Hi everybody

Im sitting here on 12th hour trying to get our DC to behave as I believe it should but to no avail.
Our problem is that early today (12 hours ago, go figure) our server time started to shift rather much (up to 3 hours).

We've (my colleague and I) tried quite alot of procedures found on the internet.
Our setup is:
1 x SBS2011, 2 x SRV2008R2, 2 x SRV2012R2

We've tried Microsoft Fixit, Manual Processes, verify settings through Regedit, doing the w32tm /unregister, Register, flags and so forth. Verified UDP123 aren't blocked.

No matter what we do the SBS2011 keeps saying "LOCL CMOS" for the w32tm /query

After looking on a lot of settings 'suddenly' our DC wont even start W32time due to error 1290.
I Took a look on a DCDIAG and got some warnings:

XPDSBS is not advertising as a time server
Starting Test: NCSECDESC
Error NT Authority\enterprise domain controllers dosent have access rights for naming context:
DC=ForestDNSZones,DC=XPDigitalas,DC=Local

Error NT authrority\enterprise domain controllers dosent have replicating directory changes in filtered se access rights for naming context: DC=DomainDNSZones, DC=Xpdigitalas,DC=Local

XPDSBS Failed test NCSecDesc
W32time service is stopped on XPDSBS.

Then I get a lot of Kerberos warnings of various clients which I'm not gonna type in here.

at the bottom I get a XPDSBS failed test systemlog

I also get a warning: DcGetDcName(TIME_SERVER) Call Failed Error 1355
A time server could not be located
The server holding the PDC Role is DOWN
Warning: DcGetDcName (Good_Time_server_preferred) call Failed, Error 1355, a good time server could not be located.
xpdigitalas.local failed test locatorCheck

all other stuff is 'passed'

Hope someone can help us get abit further.

Thanks all

Please run the following to reset the time sync configuration:

• net stop w32time
• w32tm /unregister
• w32tm /register
• net start w32time

As for the time sync in an AD domain, I have documented that here: http://social.technet.microsoft.com/wiki/contents/articles/18573.time-synchronization-in-active-directory-forests.aspx

You can refer to the GPO way to configure it.
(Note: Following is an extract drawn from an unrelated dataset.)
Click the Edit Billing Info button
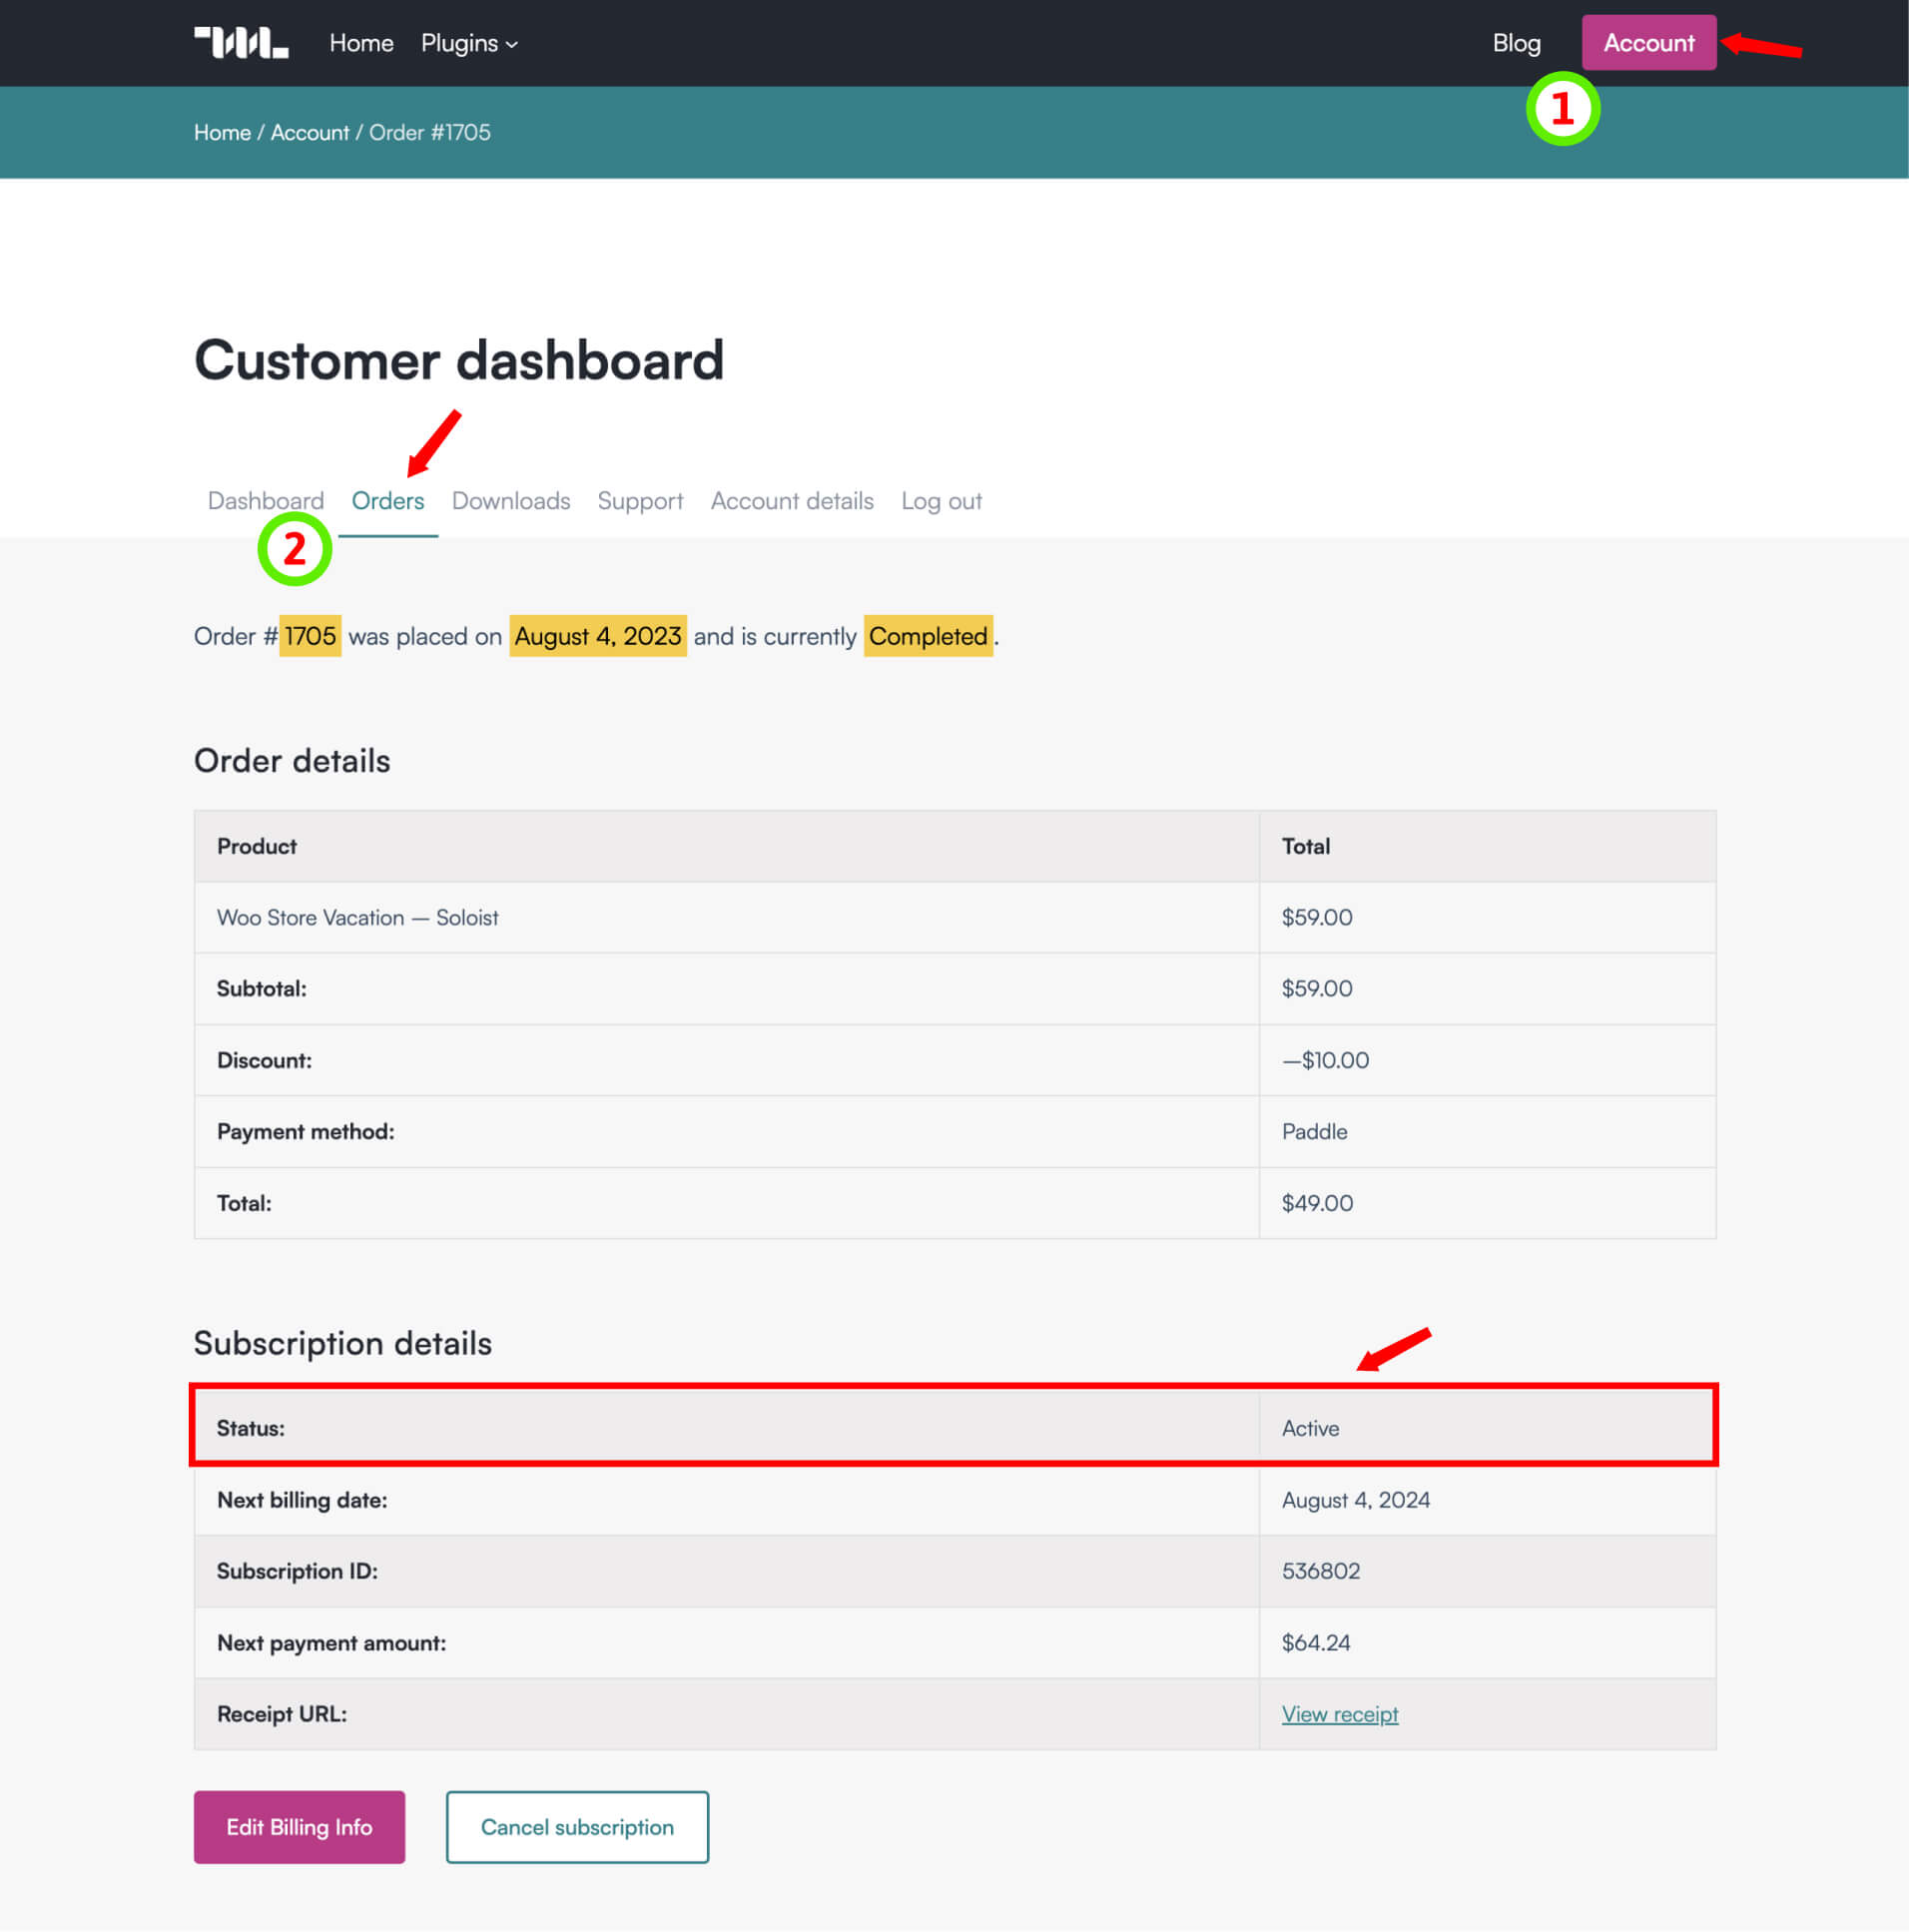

Please note that port 123 to the public NTP servers should not be blocked or filtered. Also, if you are running VMs, make sure that time sync with the Hypervisor is disabled.

Hello,

for the error:

Error NT Authority\enterprise domain controllers dosent have access rights for naming context:
DC=ForestDNSZones........

and

Error NT authrority\enterprise domain controllers dosent have replicating directory changes in filtered se access rights for naming context: DC=DomainDNSZones........
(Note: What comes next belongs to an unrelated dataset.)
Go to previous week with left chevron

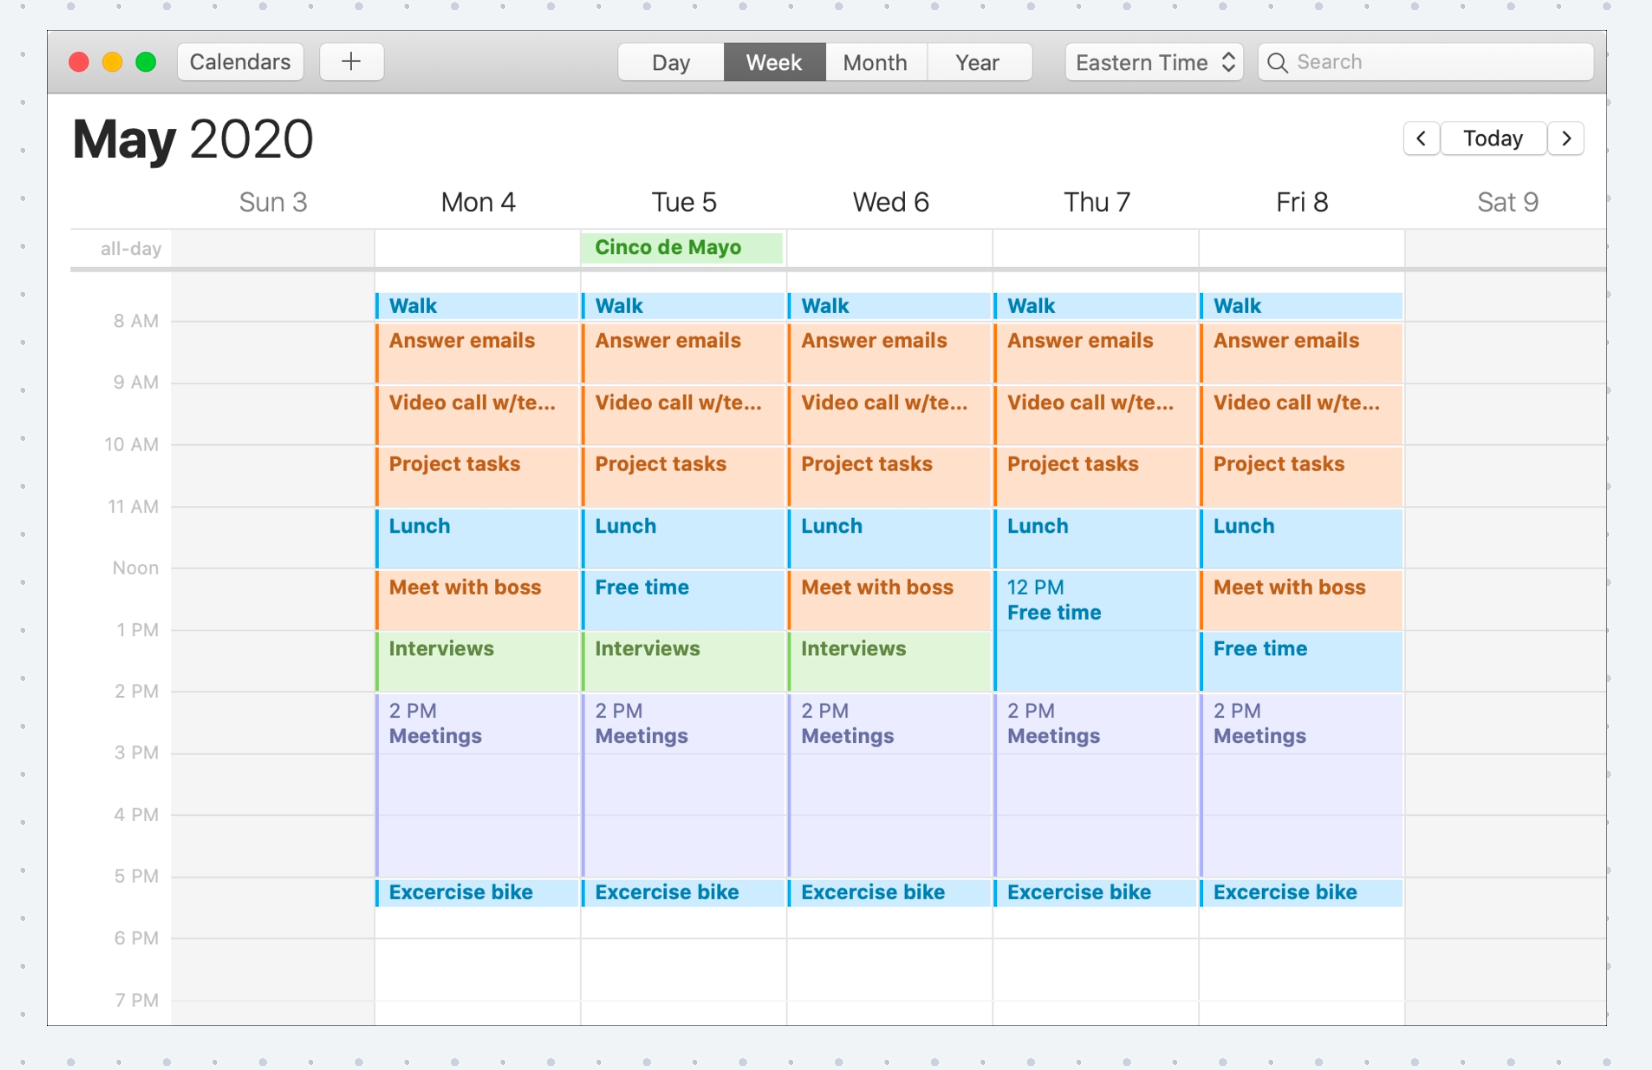pos(1421,138)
This belongs to the not run command adprep /rodcprep.

For the time setting reset run on all machines the already mentioned command and start with the DC having the PDCEmualtor FSMO which in your case with an SBS server MUST be that machine. If you have transferred the FSMO roles to another DC they MUST be  transferred back to the SBS machine.

Also assure that all DCs are able to replicate and to contact each other, how many in total do you have?

"The server holding the PDC Role is DOWN" Please run "netdom query fsmo" to check the current FSMO holders.